_ACTIVITY_
Repeat each entry below exactly, omitting any picture it holds.

━━━ DATA FOR PROCESSING

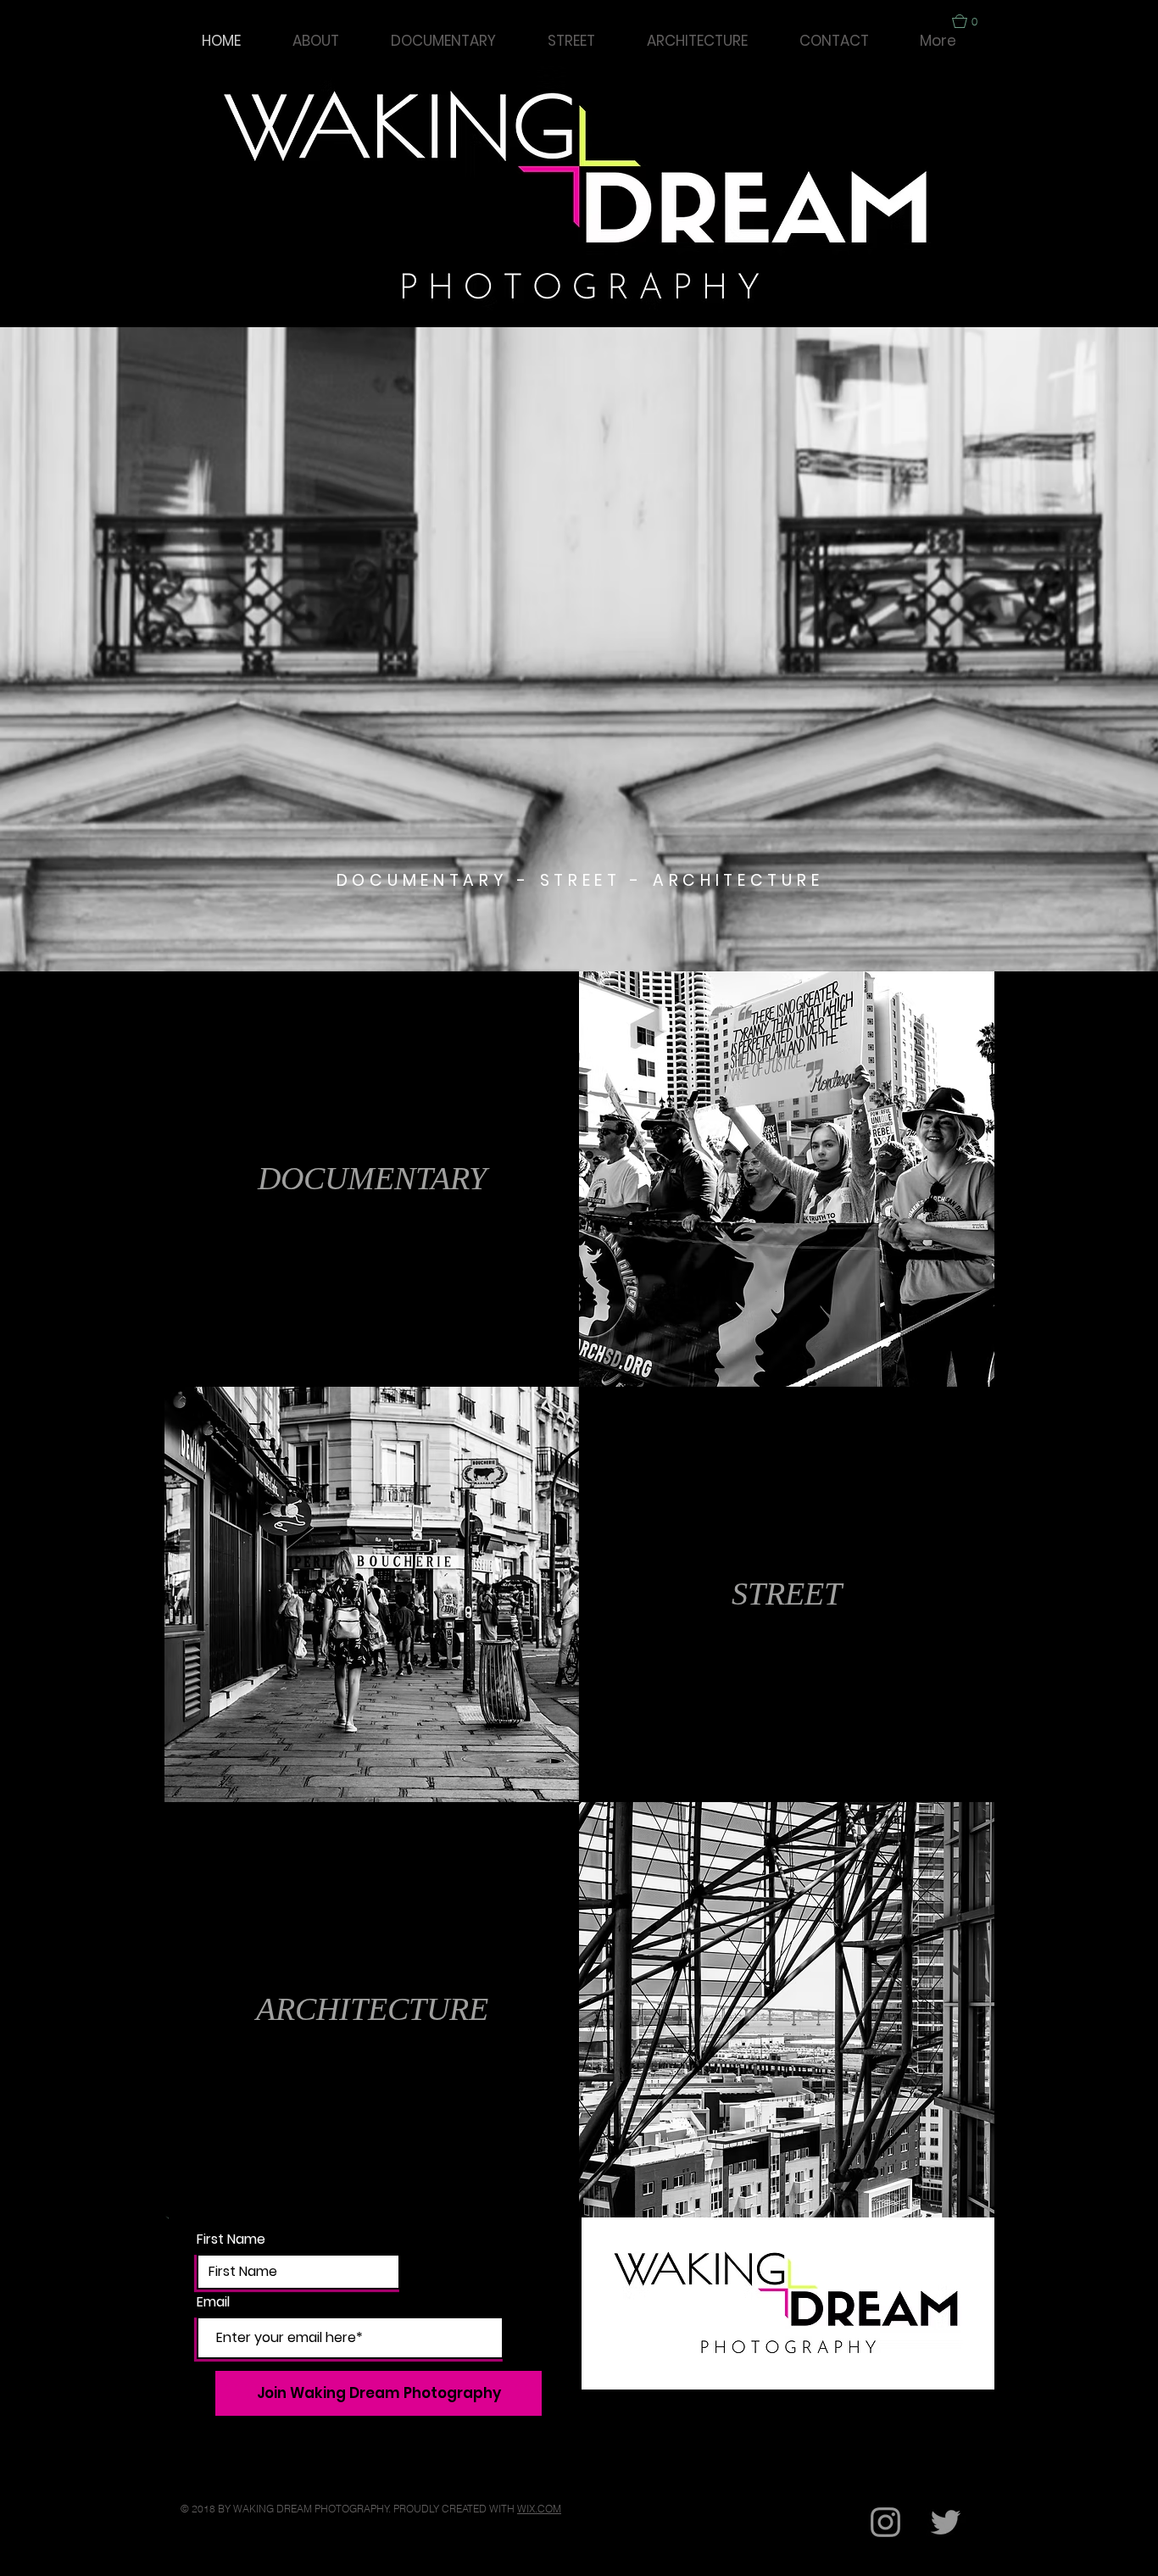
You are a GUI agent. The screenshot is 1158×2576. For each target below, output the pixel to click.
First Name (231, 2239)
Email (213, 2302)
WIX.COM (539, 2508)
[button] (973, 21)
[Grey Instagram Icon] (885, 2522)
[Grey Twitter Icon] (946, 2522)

━━━━━━

_WRITTEN ANSWER_
You are a GUI agent. The screenshot is 1158×2576. For each target below, output the pixel to click.
First Name (231, 2239)
Email (213, 2302)
WIX.COM (539, 2508)
[button] (973, 21)
[Grey Instagram Icon] (885, 2522)
[Grey Twitter Icon] (946, 2522)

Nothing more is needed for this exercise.